The governor of Lagos called on Friday for a judicial inquiry into a fuel pipeline fire in which more than 60 were burned alive near Nigeria's commercial capital.

Governor Bola Tinubu visited the site of the disaster and implicitly blamed state-run Nigerian National Petroleum Corp (NNPC), owners of the pipeline and Nigeria's biggest depot for imported oil products nearby.

Tinubu demanded compensation for the victims, mostly fishermen and villagers, saying NNPC's products subsidiary, PPMC, had been negligent in ignoring a month-old leak in the pipeline. Petrol gushing from the pipe had triggered the inferno.

"It (the fire) was due to PPMC negligence, the victims should be paid immediate compensation," Tinubu told reporters.

The fire also destroyed shacks in nearby squatter camps at Atlas Cove near the Lagos port of Apapa. Fire crews were still battling to extinguish the blaze, although they have succeeded in containing it.

The gutted fishing village of Ebute-Oko lies across a lagoon from the central business district of Lagos.

The village was almost deserted on Friday. Local people said the pipeline had been leaking for nearly two months.

Many of the dead were fishermen incinerated in their dugout canoes as flames spread rapidly along the line of the fuel leak.

Nigeria, Africa's biggest oil exporter, has been plagued by oil fires that have killed hundreds of people over the past two years. The last blaze was in July, when more than 200 villagers scavenging fuel from a pipeline died when the fuel exploded.

NNPC blames the disasters on thieves who puncture pipelines criss-crossing the country to tap petrol for sale on the thriving black market.

"It is vandals that caused the fire," PPMC's Managing Director Dan Nzelu told reporters on Friday. He said repairs of the leaking pipe were delayed because of stiff resistance by vandals.

NNPC stopped pumping oil products from the nearby Atlas Cove jetty, a key port for Nigeria's gasoline imports.

"There are enough stocks at depots to last two weeks," NNPC spokesman Ndu Ughamadu said. "But notwithstanding we want to ensure that pumping resumes very soon from Atlas Cove."

Ughamadu said NNPC had brought in construction firm Julius Berger to help extinguish the fire.

Company spokesman Ndu Ughamadu said the number killed may never be known because relatives were collecting bodies to avoid prosecution.

"Our men have been given marching orders to repair (the pipeline) once the fire is put out," he added.

Nigeria, the world's sixth largest oil-producer, is already gripped by a fuel shortage which can only get worse because of this blaze just before the peak Christmas period.

Fuel scarcity has been a regular feature of Nigerian life for years because of neglect of the country's four refineries under military rule.
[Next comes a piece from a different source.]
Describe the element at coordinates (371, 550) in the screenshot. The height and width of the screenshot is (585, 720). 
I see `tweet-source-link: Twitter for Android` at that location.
The NNPC is forced to import large quantities of oil products.

The practice of "scooping, the name for the process of vandalizing and gathering fuel from pipelines, is common among impoverished Nigerians despite the risk of fire or harsh punishment.

Some government critics have accused corrupt officials of turning a blind eye to the practice in return for a share of the profits from fuel sales.